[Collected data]
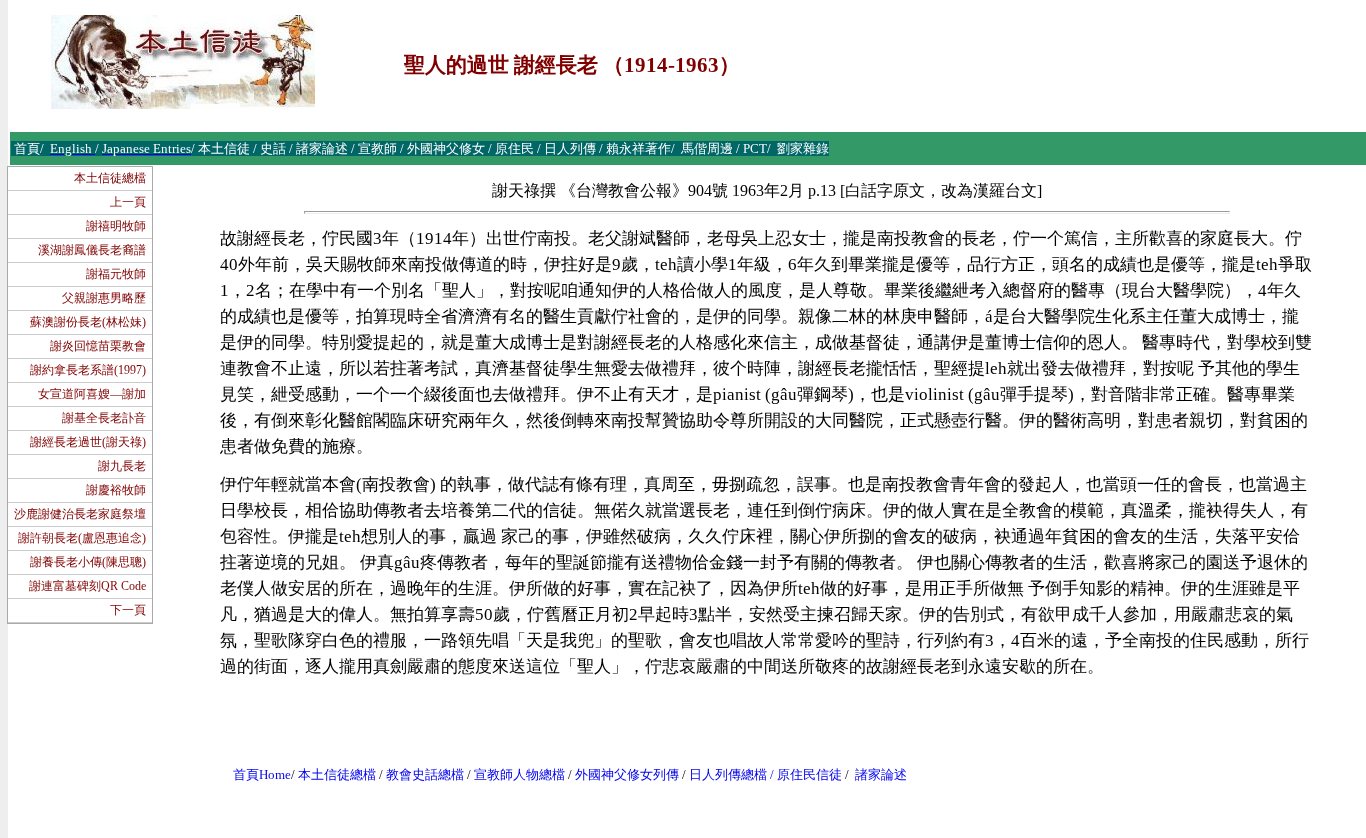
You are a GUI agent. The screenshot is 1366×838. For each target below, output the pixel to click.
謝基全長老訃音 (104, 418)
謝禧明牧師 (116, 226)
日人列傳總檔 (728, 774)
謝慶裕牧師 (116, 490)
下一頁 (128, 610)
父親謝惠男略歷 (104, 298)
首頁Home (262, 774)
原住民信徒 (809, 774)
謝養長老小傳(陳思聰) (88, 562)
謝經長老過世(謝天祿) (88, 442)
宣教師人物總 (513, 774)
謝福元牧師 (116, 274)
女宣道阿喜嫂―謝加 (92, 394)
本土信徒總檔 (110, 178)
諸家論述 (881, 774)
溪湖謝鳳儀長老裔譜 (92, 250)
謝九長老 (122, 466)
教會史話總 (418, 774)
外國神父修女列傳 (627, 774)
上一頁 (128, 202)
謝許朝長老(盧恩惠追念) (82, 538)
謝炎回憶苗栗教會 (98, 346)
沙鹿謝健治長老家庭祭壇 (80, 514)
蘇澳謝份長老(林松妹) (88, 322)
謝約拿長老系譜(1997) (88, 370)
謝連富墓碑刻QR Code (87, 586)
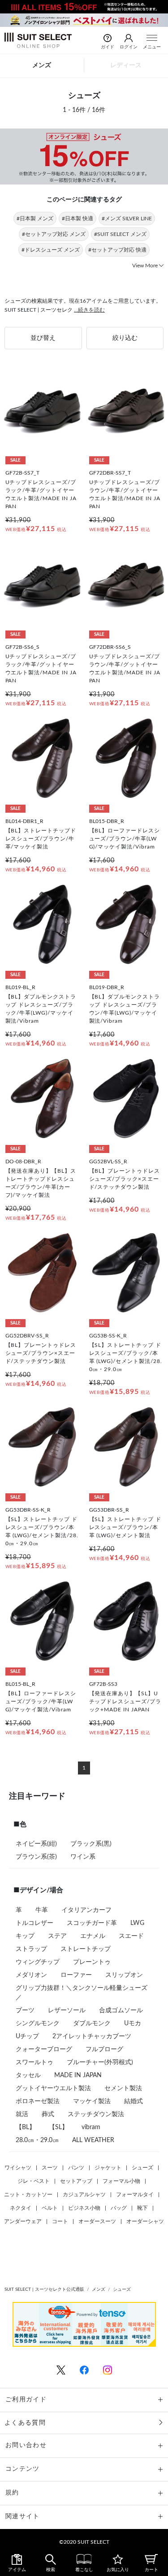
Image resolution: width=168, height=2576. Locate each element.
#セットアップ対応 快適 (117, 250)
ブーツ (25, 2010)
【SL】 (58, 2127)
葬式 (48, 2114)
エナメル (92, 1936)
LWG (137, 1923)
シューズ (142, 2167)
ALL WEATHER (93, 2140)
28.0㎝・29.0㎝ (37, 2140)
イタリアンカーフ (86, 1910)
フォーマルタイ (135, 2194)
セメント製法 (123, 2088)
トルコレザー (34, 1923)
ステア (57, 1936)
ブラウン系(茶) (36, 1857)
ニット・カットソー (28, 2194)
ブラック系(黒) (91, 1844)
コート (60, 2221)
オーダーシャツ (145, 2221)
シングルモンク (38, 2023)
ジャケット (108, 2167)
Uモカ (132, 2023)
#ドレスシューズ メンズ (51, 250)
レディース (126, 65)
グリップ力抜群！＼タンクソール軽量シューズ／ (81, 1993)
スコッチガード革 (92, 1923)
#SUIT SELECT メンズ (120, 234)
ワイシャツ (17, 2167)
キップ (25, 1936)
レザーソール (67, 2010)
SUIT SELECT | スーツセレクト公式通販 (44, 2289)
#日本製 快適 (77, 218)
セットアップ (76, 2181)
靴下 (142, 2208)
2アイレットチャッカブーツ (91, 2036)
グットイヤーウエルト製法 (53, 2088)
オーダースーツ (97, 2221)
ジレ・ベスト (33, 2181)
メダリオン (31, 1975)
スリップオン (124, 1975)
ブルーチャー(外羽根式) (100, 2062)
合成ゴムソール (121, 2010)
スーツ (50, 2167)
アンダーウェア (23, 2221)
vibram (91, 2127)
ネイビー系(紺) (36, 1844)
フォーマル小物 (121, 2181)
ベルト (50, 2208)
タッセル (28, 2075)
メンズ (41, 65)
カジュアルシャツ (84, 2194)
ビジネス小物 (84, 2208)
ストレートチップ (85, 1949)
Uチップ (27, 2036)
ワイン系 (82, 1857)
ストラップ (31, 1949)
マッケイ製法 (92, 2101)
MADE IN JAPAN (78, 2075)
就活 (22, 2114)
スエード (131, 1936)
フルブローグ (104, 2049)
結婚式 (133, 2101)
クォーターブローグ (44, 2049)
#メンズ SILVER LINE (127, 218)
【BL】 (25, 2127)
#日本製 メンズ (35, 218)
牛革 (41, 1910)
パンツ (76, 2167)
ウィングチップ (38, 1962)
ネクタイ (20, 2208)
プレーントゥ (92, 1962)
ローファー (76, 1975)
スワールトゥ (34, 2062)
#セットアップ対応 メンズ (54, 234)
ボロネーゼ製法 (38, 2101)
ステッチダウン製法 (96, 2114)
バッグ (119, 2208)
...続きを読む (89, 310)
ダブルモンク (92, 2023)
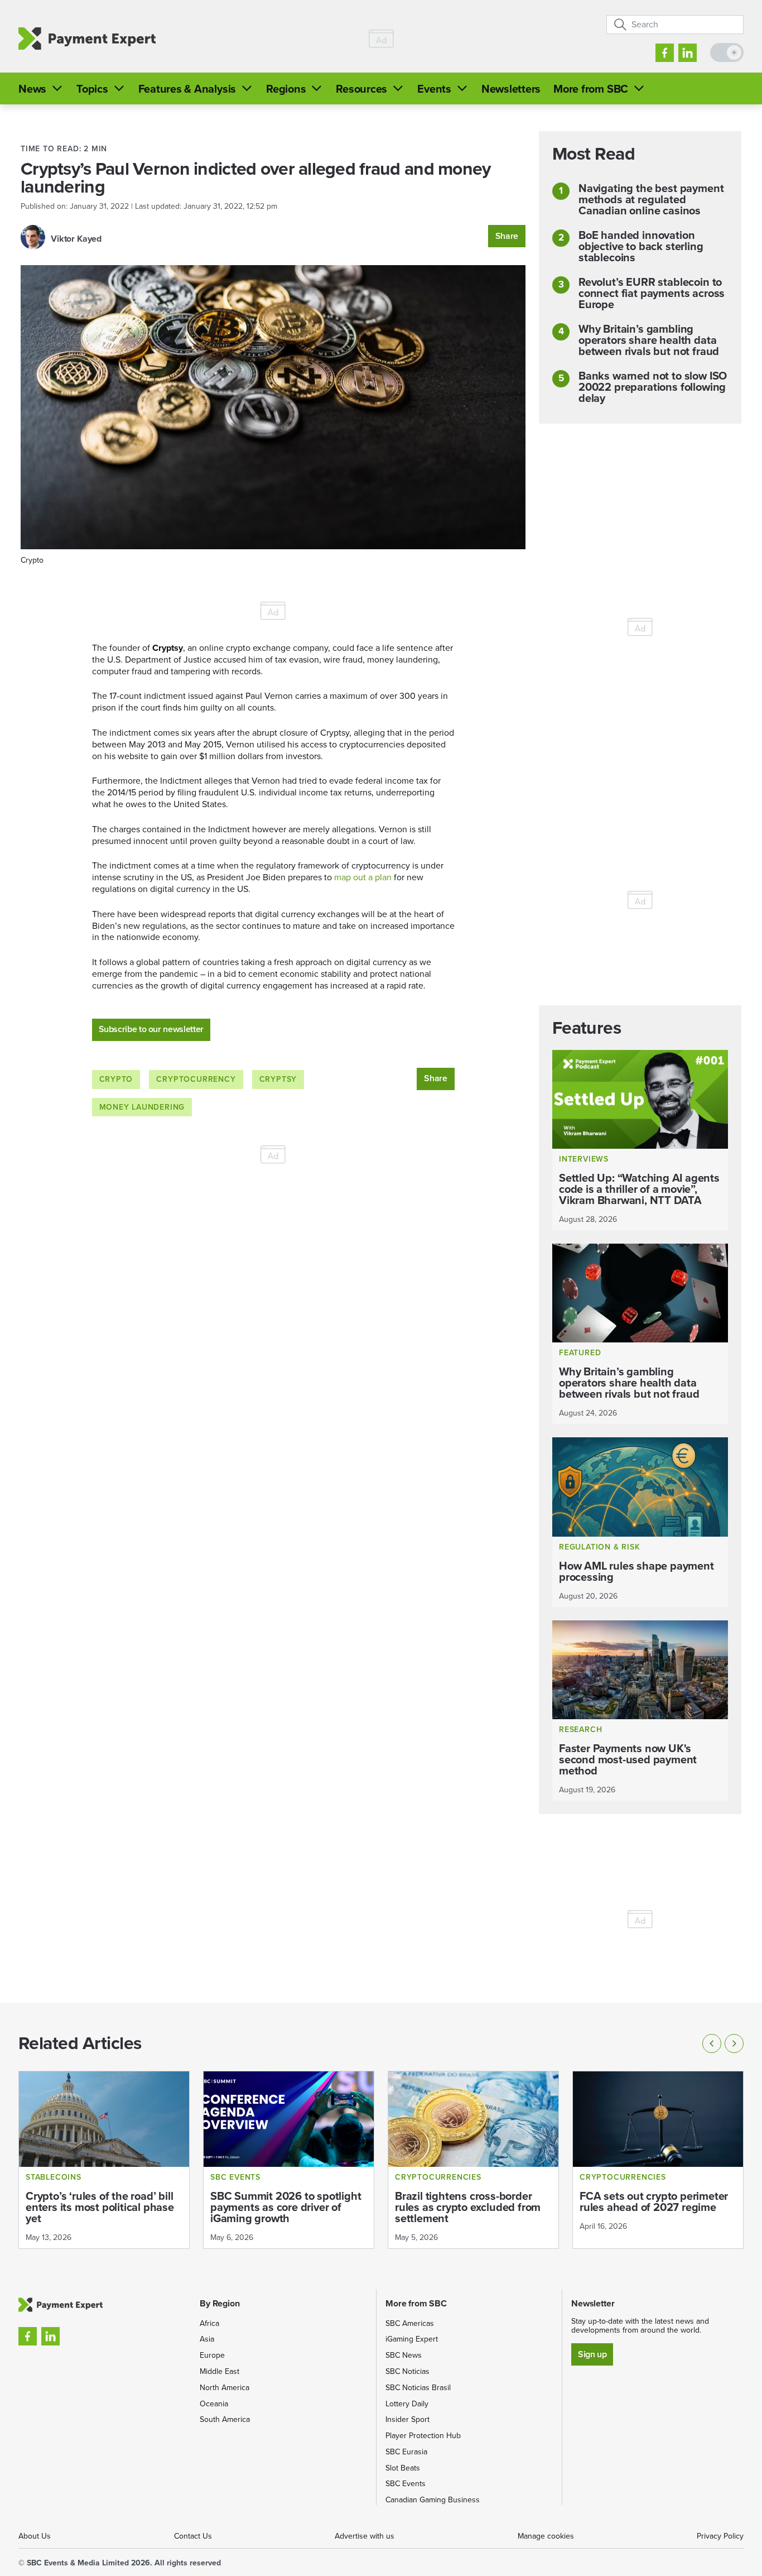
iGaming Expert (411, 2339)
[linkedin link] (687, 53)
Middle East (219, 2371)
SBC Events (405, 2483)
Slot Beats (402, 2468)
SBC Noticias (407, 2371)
---
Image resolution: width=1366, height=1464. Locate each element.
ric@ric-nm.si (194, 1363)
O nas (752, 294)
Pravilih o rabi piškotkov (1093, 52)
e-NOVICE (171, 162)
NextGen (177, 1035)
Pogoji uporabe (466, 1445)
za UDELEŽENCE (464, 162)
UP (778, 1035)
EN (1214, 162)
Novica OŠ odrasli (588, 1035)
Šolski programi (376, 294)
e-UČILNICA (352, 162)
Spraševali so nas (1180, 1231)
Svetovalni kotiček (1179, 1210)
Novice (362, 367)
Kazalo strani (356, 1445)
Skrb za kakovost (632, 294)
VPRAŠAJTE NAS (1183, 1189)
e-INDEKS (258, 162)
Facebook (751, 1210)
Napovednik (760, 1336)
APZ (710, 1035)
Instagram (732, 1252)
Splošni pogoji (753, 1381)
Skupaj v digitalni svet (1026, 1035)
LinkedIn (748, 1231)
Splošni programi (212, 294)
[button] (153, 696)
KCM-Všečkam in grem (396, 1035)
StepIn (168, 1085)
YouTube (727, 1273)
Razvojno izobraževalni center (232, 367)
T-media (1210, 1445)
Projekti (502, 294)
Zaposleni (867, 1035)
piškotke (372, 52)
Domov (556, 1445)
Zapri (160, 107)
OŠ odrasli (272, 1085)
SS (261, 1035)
...
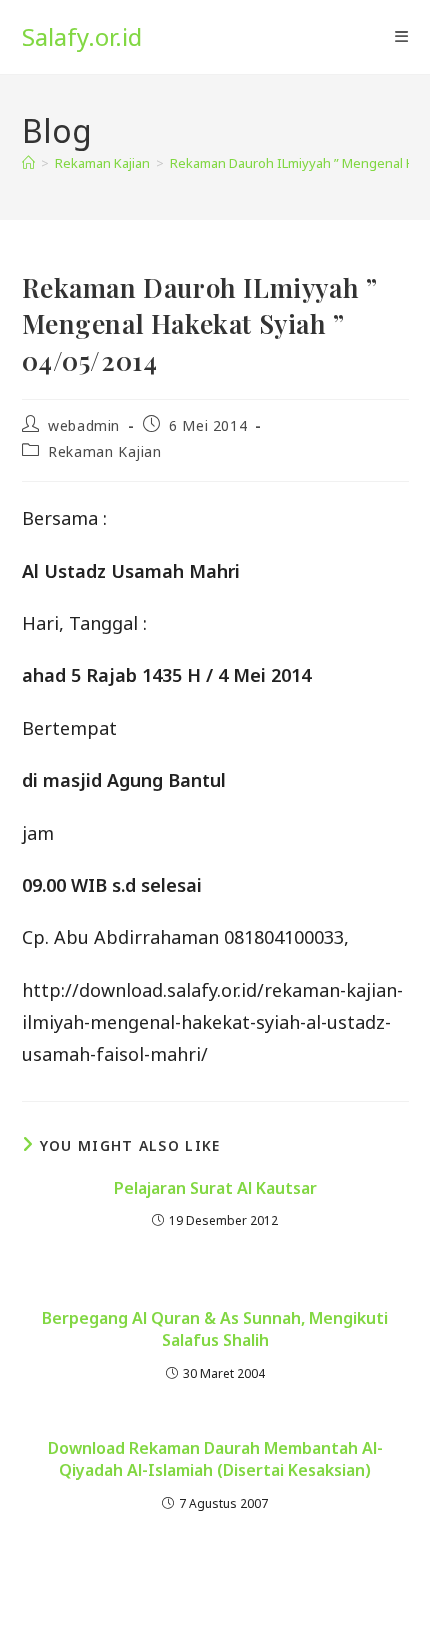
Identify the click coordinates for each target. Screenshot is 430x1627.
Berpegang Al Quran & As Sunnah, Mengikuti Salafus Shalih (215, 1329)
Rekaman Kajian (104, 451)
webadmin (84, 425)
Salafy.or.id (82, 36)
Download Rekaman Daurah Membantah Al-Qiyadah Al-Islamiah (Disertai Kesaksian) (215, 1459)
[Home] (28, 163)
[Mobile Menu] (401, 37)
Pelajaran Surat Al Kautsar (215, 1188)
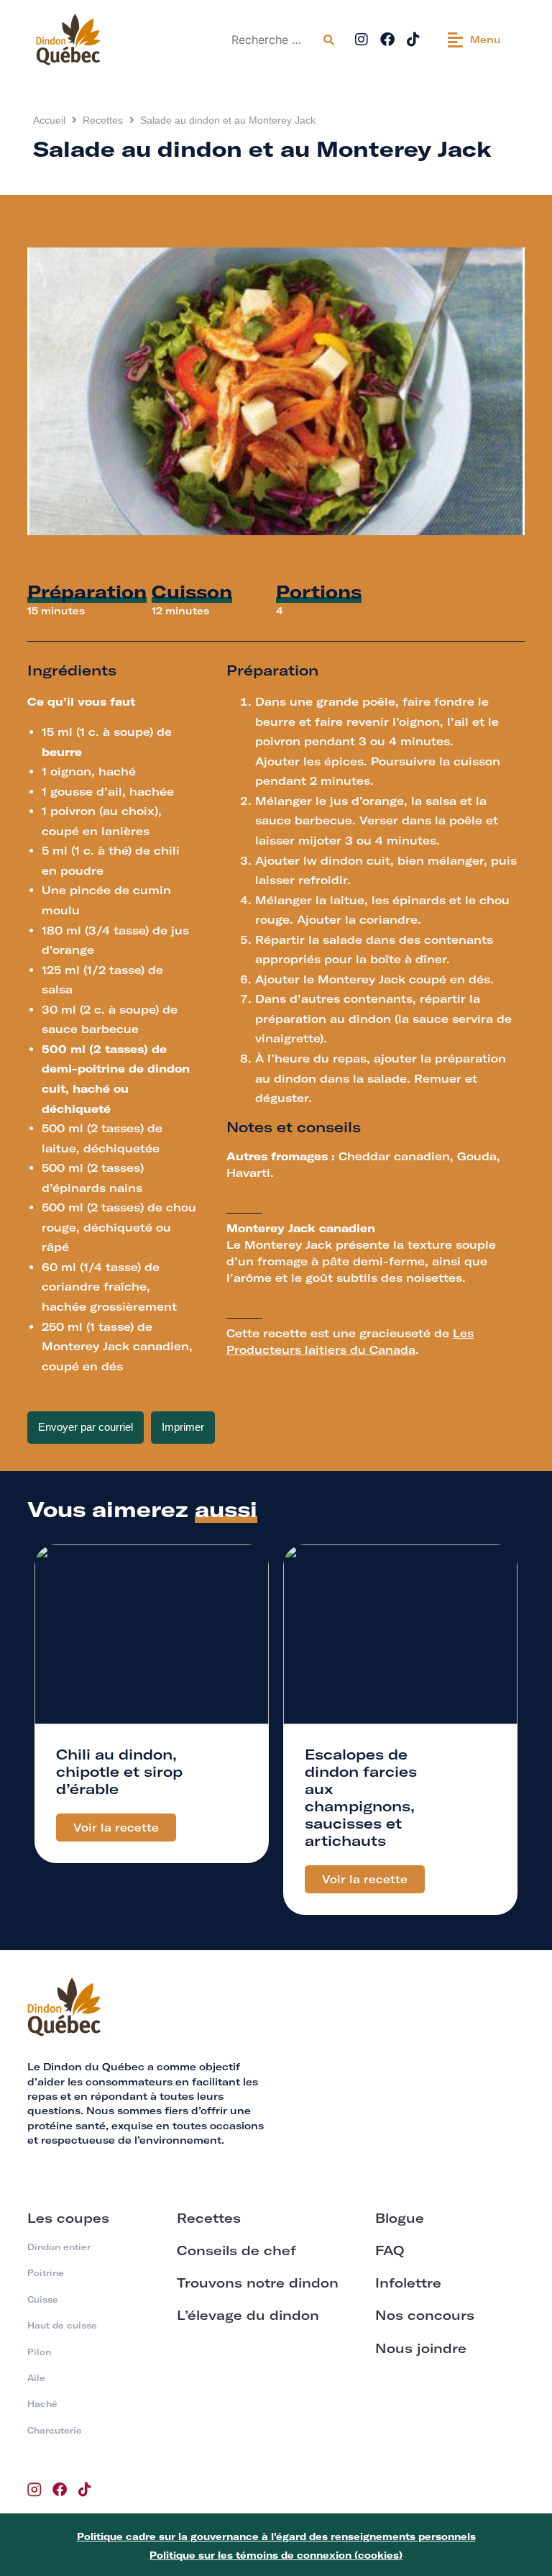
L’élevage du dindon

» Required work
Beginning at the line with "Skrb za kakovost (632, 294)" and ending at the line with "SS (261, 1035)", reproduce each line of the data above exactly, and add no other lines.

» Solved problem
Skrb za kakovost (632, 294)
VPRAŠAJTE NAS (1183, 1189)
e-INDEKS (258, 162)
Facebook (751, 1210)
Napovednik (760, 1336)
APZ (710, 1035)
Instagram (732, 1252)
Splošni pogoji (753, 1381)
Skupaj v digitalni svet (1026, 1035)
LinkedIn (748, 1231)
Splošni programi (212, 294)
[button] (153, 696)
KCM-Všečkam in grem (396, 1035)
StepIn (168, 1085)
YouTube (727, 1273)
Razvojno izobraževalni center (232, 367)
T-media (1210, 1445)
Projekti (502, 294)
Zaposleni (867, 1035)
piškotke (372, 52)
Domov (556, 1445)
Zapri (160, 107)
OŠ odrasli (272, 1085)
SS (261, 1035)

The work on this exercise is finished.